● WHAT TO WORK ON
Each line below that includes the word "button" is to be reported.
'''
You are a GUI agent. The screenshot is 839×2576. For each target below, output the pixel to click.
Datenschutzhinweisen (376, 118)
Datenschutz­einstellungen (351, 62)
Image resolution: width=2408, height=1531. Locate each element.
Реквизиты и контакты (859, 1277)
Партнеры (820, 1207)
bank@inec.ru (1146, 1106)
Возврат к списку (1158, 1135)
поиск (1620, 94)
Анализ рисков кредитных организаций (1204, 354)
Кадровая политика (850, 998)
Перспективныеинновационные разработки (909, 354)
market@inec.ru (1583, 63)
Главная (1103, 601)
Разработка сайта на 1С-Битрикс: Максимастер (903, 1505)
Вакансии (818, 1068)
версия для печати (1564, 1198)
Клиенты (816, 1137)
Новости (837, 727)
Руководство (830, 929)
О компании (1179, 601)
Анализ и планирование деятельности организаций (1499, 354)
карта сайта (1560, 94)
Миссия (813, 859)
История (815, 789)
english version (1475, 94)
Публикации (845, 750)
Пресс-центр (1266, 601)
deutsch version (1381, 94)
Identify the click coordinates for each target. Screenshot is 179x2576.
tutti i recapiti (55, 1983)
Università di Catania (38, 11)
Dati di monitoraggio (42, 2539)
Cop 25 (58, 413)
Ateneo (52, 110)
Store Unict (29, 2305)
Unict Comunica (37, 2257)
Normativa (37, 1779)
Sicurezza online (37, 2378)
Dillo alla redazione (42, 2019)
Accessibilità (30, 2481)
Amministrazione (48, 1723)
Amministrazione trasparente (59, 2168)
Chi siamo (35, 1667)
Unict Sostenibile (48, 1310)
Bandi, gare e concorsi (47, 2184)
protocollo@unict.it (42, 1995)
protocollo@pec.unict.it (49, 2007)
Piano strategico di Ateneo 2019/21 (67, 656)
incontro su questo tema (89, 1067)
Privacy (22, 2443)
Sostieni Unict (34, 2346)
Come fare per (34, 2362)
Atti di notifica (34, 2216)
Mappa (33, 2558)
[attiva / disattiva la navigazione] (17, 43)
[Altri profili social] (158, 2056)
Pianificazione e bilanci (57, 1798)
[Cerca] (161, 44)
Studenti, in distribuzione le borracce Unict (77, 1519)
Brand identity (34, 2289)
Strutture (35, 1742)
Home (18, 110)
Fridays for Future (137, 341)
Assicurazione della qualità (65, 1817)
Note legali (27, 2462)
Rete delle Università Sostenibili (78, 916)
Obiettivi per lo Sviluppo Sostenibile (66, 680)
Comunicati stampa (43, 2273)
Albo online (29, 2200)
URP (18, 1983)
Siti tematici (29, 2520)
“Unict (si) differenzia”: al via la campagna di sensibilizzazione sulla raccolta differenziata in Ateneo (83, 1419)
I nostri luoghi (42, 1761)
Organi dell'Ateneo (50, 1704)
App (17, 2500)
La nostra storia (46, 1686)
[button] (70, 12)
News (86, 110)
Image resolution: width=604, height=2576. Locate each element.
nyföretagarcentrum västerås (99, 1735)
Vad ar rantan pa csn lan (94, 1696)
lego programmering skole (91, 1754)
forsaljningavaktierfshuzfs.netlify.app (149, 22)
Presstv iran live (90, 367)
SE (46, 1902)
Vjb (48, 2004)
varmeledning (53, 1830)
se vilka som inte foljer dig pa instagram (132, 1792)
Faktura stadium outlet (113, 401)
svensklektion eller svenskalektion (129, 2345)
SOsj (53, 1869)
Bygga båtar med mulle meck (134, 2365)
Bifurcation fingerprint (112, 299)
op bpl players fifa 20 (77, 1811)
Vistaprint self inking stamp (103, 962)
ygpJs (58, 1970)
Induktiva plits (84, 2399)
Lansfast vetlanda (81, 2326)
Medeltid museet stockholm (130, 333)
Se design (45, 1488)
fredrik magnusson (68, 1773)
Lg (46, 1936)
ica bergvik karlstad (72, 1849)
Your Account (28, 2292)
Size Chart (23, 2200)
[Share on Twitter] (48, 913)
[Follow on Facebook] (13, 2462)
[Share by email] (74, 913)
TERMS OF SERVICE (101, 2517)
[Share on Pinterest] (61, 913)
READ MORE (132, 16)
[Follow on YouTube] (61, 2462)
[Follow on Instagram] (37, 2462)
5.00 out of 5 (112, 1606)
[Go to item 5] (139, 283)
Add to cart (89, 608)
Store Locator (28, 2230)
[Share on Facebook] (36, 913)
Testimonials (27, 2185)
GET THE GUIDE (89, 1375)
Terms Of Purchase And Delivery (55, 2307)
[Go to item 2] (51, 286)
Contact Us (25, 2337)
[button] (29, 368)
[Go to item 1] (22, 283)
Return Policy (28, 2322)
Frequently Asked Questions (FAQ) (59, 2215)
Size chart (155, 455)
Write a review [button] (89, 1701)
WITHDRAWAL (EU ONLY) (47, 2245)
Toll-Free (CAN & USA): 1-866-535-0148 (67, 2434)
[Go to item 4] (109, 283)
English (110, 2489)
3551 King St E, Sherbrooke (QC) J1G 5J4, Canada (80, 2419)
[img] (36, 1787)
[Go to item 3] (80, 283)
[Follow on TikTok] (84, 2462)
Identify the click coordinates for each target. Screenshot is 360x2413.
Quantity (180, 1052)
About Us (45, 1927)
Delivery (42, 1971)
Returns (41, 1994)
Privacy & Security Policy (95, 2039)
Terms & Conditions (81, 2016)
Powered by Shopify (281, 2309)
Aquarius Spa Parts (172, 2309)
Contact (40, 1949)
'''
● YOUR RESPONSE
[button] (70, 12)
[button] (29, 368)
Write a review [button] (89, 1701)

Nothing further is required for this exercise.